Like the earlier iterations of her complaint, Wright asserts in the proposed SAC that she and other similarly situated registered nurses are employed by Lehigh Valley Hospital and Health Network, Lehigh Valley Hospital, Lehigh Valley Hospital -- Muhlenberg, Lehigh Valley Hospital -- 17th Street, and Lehigh Valley Hospital -- Cedar Crest (collectively "the institutional defendants"), who failed to accurately track and record hours actually worked by registered nurses and failed to pay compensation and overtime compensation in accordance with the mandates of FLSA for compensable work performed before and after scheduled shifts. (SAC ¶¶ 22-26.) With the proposed SAC, Wright seeks to join as additional defendants Ronald W. Swinfard, whom Wright identifies as the current chief executive officer of the institutional defendants, and Elliot J. Sussman, who is identified as the immediate past chief executive officer of the institutional defendants. (SAC ¶ 13.) Additionally, she seeks to join as additional defendants the individual members of the institutional defendants' board of trustees. (SAC ¶ 15.) She alleges "[u]pon information and belief, Mr. Sussman and Mr. Swinford are her 'employers' for purposes of the FLSA because, as CEOs, they both had/have operational control over significant aspects of [the institutional defendants'] day-to-day functions during the time period giving rise to this action, and were ultimately responsible for ensuring [the institutional defendants'] compliance with FLSA." (SAC ¶ 14.) She makes the identical allegation with respect to the individual board members. (SAC ¶ 16.) She makes no other specific allegation with regard to Sussman, Swinford or the twenty-two individual board members she seeks to join as defendants regarding their personal participation in the actions that led her to file suit.

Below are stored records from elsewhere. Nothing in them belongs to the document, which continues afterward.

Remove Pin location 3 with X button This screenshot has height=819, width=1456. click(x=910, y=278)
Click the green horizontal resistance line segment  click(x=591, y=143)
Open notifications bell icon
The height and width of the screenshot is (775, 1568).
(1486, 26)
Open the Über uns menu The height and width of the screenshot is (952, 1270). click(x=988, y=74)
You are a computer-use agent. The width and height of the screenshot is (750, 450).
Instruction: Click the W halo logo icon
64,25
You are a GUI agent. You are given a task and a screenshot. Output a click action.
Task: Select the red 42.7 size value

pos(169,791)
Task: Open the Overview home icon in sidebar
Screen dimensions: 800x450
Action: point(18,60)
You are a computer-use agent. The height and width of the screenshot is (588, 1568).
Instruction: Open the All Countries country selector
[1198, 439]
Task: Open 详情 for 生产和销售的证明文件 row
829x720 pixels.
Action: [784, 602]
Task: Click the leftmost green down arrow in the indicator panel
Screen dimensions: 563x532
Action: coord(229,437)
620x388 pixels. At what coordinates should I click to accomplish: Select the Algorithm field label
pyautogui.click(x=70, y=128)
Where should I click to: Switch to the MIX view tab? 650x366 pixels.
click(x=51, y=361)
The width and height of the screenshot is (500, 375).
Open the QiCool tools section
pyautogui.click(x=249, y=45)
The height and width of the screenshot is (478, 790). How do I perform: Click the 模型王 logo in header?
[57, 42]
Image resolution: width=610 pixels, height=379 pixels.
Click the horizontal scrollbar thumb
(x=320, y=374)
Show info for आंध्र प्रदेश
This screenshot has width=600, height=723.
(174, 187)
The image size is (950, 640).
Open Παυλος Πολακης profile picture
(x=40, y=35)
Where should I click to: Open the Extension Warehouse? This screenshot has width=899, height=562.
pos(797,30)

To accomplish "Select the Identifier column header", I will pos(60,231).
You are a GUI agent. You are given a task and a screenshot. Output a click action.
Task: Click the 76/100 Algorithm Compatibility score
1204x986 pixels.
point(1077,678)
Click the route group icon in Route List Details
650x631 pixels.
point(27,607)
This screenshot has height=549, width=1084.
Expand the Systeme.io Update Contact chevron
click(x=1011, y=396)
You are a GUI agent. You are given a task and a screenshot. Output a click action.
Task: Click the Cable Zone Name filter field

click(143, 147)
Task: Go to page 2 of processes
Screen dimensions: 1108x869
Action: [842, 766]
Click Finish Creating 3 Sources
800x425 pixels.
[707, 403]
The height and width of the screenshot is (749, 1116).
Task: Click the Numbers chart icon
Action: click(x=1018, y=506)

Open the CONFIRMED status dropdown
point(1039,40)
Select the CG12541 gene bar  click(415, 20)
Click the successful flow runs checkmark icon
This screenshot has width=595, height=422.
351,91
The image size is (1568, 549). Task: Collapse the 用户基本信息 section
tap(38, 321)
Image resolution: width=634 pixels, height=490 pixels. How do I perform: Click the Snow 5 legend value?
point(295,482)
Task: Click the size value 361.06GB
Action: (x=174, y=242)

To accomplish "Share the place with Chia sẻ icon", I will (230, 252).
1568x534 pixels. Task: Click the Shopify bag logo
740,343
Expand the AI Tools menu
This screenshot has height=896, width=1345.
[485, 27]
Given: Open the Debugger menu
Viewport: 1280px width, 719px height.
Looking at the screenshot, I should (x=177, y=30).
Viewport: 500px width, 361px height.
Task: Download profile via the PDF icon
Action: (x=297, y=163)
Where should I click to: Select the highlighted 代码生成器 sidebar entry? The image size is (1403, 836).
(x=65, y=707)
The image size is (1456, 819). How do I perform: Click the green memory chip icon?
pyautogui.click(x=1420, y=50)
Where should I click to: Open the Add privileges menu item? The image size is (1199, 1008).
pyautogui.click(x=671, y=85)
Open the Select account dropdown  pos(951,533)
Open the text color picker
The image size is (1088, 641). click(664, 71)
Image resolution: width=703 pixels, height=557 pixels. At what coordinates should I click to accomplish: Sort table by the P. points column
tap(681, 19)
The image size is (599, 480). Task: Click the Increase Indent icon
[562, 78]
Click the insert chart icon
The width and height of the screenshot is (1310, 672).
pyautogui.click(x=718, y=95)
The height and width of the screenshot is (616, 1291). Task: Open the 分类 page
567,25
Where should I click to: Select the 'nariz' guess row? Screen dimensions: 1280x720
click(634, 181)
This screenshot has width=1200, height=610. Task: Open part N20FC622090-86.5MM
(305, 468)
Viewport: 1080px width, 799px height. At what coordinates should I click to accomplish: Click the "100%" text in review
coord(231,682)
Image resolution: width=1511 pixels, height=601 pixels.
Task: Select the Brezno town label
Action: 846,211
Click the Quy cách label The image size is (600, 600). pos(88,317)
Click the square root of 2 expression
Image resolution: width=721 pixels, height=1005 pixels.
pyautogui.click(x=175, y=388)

Defendants argue that Wright's "information and belief" assertions, which allege no facts showing how each additional defendant personally participated in the events giving rise to the alleged FLSA violation, are legally insufficient to satisfy the Twombly / Iqbal plausibility standard. I agree.

A defendant subject to FLSA as an "employer" is "any person acting directly or indirectly in the interest of an employer in relation to an employee . . . ." 29 U.S.C. § 203(d). The Supreme Court has instructed courts to construe the terms "employer" and "employee" expansively to effect Congress's remedial intent in enacting the FLSA. Nationwide Mut. Ins. Co. v. Darden, 503 U.S. 318, 326 (1992); Rutherford Food Corp. v. McComb, 331 U.S. 722, 728--29 (1947). In determining whether an individual or entity is an "employer," courts must focus on the "economic reality" of the employment relationship, rather than on "technical concepts" of agency law. Goldberg v. Whitaker House Co-op., Inc., 366 U.S. 28, 33 (1961).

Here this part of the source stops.